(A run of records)
>>>

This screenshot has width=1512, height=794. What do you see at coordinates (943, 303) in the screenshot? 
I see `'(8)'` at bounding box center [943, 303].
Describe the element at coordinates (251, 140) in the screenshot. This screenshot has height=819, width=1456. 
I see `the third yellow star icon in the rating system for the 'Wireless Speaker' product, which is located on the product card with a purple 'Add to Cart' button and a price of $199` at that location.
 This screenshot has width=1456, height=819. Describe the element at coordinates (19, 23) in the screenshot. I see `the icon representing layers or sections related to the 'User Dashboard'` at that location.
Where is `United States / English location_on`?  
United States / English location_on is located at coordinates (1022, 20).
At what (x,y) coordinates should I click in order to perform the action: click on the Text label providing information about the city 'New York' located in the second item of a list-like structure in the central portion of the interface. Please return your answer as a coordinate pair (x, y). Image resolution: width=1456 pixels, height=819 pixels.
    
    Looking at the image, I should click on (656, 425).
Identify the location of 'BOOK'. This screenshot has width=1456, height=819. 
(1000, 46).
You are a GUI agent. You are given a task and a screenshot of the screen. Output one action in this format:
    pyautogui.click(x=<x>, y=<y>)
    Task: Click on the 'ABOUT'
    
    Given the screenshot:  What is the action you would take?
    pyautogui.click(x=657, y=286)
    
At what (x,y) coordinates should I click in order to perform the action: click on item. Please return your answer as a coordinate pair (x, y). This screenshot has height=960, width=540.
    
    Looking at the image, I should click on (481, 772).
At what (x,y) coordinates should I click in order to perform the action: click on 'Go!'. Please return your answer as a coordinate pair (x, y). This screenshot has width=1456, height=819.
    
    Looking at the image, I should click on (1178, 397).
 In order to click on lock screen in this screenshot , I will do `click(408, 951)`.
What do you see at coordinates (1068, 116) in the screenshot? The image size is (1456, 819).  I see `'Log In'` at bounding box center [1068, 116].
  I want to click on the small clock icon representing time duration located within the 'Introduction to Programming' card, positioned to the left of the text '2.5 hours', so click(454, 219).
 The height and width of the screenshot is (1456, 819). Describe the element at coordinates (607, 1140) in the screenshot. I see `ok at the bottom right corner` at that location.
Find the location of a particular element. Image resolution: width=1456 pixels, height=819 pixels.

<<<

* **EXERCISE**: Reproduce every one of the entries above verbatim, preserving each line unchanged.

* **THE ANSWER**:
This screenshot has width=1512, height=794. What do you see at coordinates (943, 303) in the screenshot? 
I see `'(8)'` at bounding box center [943, 303].
Describe the element at coordinates (251, 140) in the screenshot. This screenshot has height=819, width=1456. 
I see `the third yellow star icon in the rating system for the 'Wireless Speaker' product, which is located on the product card with a purple 'Add to Cart' button and a price of $199` at that location.
 This screenshot has width=1456, height=819. Describe the element at coordinates (19, 23) in the screenshot. I see `the icon representing layers or sections related to the 'User Dashboard'` at that location.
Where is `United States / English location_on`?  
United States / English location_on is located at coordinates (1022, 20).
At what (x,y) coordinates should I click in order to perform the action: click on the Text label providing information about the city 'New York' located in the second item of a list-like structure in the central portion of the interface. Please return your answer as a coordinate pair (x, y). Image resolution: width=1456 pixels, height=819 pixels.
    
    Looking at the image, I should click on (656, 425).
Identify the location of 'BOOK'. This screenshot has width=1456, height=819. 
(1000, 46).
You are a GUI agent. You are given a task and a screenshot of the screen. Output one action in this format:
    pyautogui.click(x=<x>, y=<y>)
    Task: Click on the 'ABOUT'
    
    Given the screenshot:  What is the action you would take?
    pyautogui.click(x=657, y=286)
    
At what (x,y) coordinates should I click in order to perform the action: click on item. Please return your answer as a coordinate pair (x, y). This screenshot has height=960, width=540.
    
    Looking at the image, I should click on (481, 772).
At what (x,y) coordinates should I click in order to perform the action: click on 'Go!'. Please return your answer as a coordinate pair (x, y). This screenshot has width=1456, height=819.
    
    Looking at the image, I should click on (1178, 397).
 In order to click on lock screen in this screenshot , I will do `click(408, 951)`.
What do you see at coordinates (1068, 116) in the screenshot? The image size is (1456, 819).  I see `'Log In'` at bounding box center [1068, 116].
  I want to click on the small clock icon representing time duration located within the 'Introduction to Programming' card, positioned to the left of the text '2.5 hours', so click(454, 219).
 The height and width of the screenshot is (1456, 819). Describe the element at coordinates (607, 1140) in the screenshot. I see `ok at the bottom right corner` at that location.
Find the location of a particular element. Image resolution: width=1456 pixels, height=819 pixels.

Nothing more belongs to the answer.